ESPECTáCULOS
Un rancho fino en el Barrio Norte donde se debe convivir a la fuerza
En la obra dirigida por Julio Chávez, el choque de costumbres da pie a situaciones costumbristas de ácida comicidad.
Por Hilda Cabrera
Si fuera por la chinita Susana y su tío Tulio, las camas que tendió Clara para que la ocuparan su hermano y una sobrina huérfana recién llegados del campo permanecerían sin usar. Forzados a abandonar su casa pueblerina de la provincia de Córdoba, después de vender a precio vil lo que les quedaba, son instalados por Clara en una habitación que los hospedados sienten ajena. Ese no es su rancho, pero hasta allí trasladan lo poco que tienen: la pava y el mate, una vela, algunas mantas, un manojo de albahaca brotada y un escondido resentimiento hacia la tía que tiempo atrás dejó el pueblo, prosperó y vive en Barrio Norte. No le perdonan haber dejado, al irse, la tranquera abierta, ocasión que aprovecharon las chivas para comerse el sembradío de achicoria.
Acusaciones de esta índole, sumadas a la incongruencia de algunos de los diálogos y el desprecio de la joven y su tío por las impecables camas, tiñen a la obra de un humor disparatado que seduce desde el inicio a través de frases cortantes, directas, intencionadas e ingenuas al mismo tiempo. La acción transcurre en una madrugada, y cada personaje (la moderna Clara, la joven Susana, que prefiere dormitar sentada en una silla, y el lisiado Tulio, en la propia, de ruedas) conforman un pequeño mundo mal avenido. Es justamente ese contrapunto de temperamentos y de insignificancias dichas con seriedad lo que va definiendo los prototipos. El choque resulta menos cómico cuando se descubre que no hay convivencia posible. Los porqué quedan a cargo del espectador, aun cuando aquí se insinúa como una causa la pretensión de imponer gustos y comportamientos que, por ser propios, se consideran mejores.
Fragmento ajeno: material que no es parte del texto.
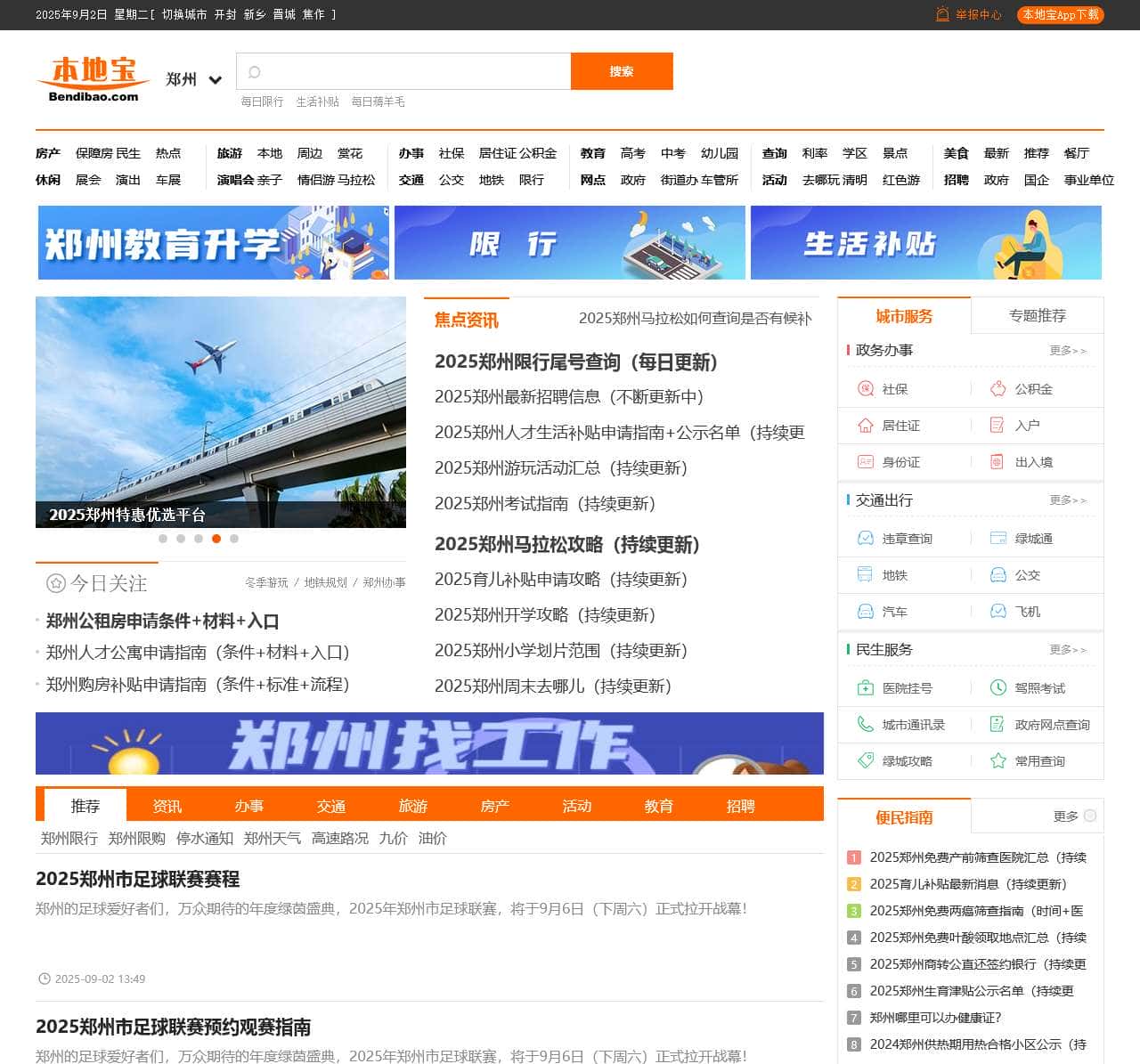Screen dimensions: 1140x1064
Task: Click the 社保 social security icon
Action: (x=865, y=389)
La pieza es ingeniosa en la medida en que cruza de manera insólita frases tomadas de ámbitos supuestamente reales. La acción progresa conducida por el personaje de Clara, que se debate entre la comprensión y el desborde, sacudida su paciencia por la tozudez de los huéspedes. Interpretada con variedad de registros por Luz Palazón, esta tía de Barrio Norte es la que da forma a Rancho, semejante en algunos aspectos a un cuento con final abierto. Invariablemente hostiles a la hospitalidad que se les ofrece, el tío (papel que compone Leandro Castello) y la sobrina (Mercedes Scápola Morán), encargada de “varear” al lisiado y proveerlo a cualquier hora de vino y salame, no se atreven a decirle a Clara que llegaron para quedarse, puesto que ya nada poseen en el pueblo de Calchín. Esa necesidad de cobijo no les impide mascullar el rencor de verse obligados a lidiar con la “mentalidad de rico” de la tía. Este es un rancho fino ubicado en Peña y Austria. Por su lado, la tía no puede siquiera “adivinar” qué pasa por las cabezas de sus familiares. Se siente defraudada: pensaba llevarlos a pasear a Puerto Madero y no consigue siquiera convencerlos de las ventajas de comprar en un supermercado, donde todo está al alcance de la mano. En este retrato parcializado de costumbres de vida diferentes e incompatibles, acaso para siempre, por terquedad o por viejos rencores sobre los cuales nunca se quisoreflexionar, Julio Chávez (coautor del libro) muestra –como en las anteriores Angelito pena y Maldita sea (la hora), que dirigió y escribió– un humor ácido y una fina observación sobre los caracteres, elementos que, combinados de forma intempestiva, resultan eficaces para atrapar al público, especialmente a aquel al que atraen las piezas breves, hoy tan numerosas en la cartelera de Buenos Aires.